Every monotone bounded sequence of real numbers is convergent.

Proof. Let $$\{ x_n \}$$ be increasing and bounded sequence. From completeness axiom it follows that there exists $$x = \sup \{ x_n \}$$. We claim that $$x$$ itself is the limit of $$\{ x_n \}$$. From Proposition 2.6 we recall that for every $$\epsilon > 0$$, there exists a number $$x_{n_0} \in \{ x_n \}$$, such that

$x - \epsilon < x_{n_0} \leq x.$

Since $$\{ x_n \}$$ is increasing, hence

$x - \epsilon < x_{n} \leq x \quad \Forall n \geq n_0.$

This means that $$| x - x_n | = x - x_n < \epsilon \Forall n \geq n_0$$. Thus $$x$$ is indeed the limit. We follow similar steps to prove for decreasing sequence.

Theorem 2.7 (Convergence of constant sequences)

Let $$\{ x_n \}$$ be a constant sequence with $$x_n = c$$. Then $$\lim \{ x_n \} = c$$.

Proof. For all $$\epsilon > 0$$, $$| x_n - c | = 0 < \epsilon$$ for all $$n \in \Nat$$.

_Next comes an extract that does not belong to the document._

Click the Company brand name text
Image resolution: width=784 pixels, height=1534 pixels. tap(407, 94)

## 2.3.2. The Calculus of Limits#

Let $$\{ x_n \}$$ and $$\{ y_n \}$$ be convergent sequences of $$\RR$$. Our concern here is to understand what happens to the limits if the sequences are combined.

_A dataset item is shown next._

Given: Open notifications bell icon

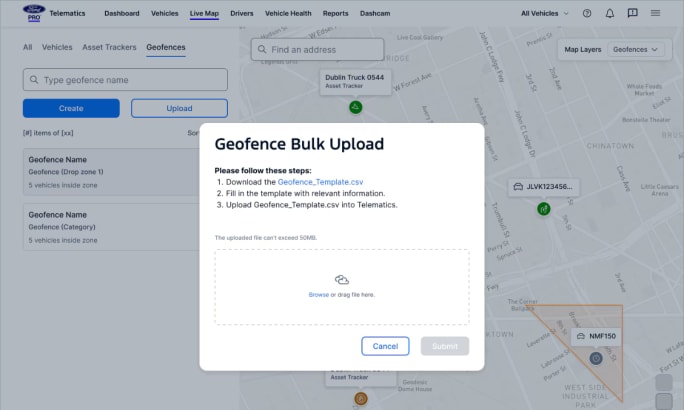Looking at the screenshot, I should [x=609, y=14].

Let $$\lim \{x_n\} = x$$ and $$\lim \{y_n\} = y$$. Then:

Theorem 2.8 (Scaling a sequence)

$\lim \{\alpha x_n \} = \alpha x \Forall \alpha \in \RR.$

Proof. If $$\alpha = 0$$, then we have a constant sequence and the result is trivial. So assume that $$\alpha \neq 0$$. Then:

$|\alpha x_n - \alpha x | = | \alpha | | x_n - x |.$

Let $$\epsilon > 0$$ and choose $$n_0 \in \Nat$$ such that $$| x - x_n | < \frac{\epsilon}{ | \alpha | }$$ for all $$n > n_0$$. Then

$|\alpha x_n - \alpha x | = | \alpha | | x_n - x | < | \alpha | \frac{\epsilon}{ | \alpha | } = \epsilon \Forall n > n_0.$

Corollary 2.4 (Negating a sequence)

$\lim \{-x_n \} = -x.$

We get this result by choosing $$\alpha = -1$$.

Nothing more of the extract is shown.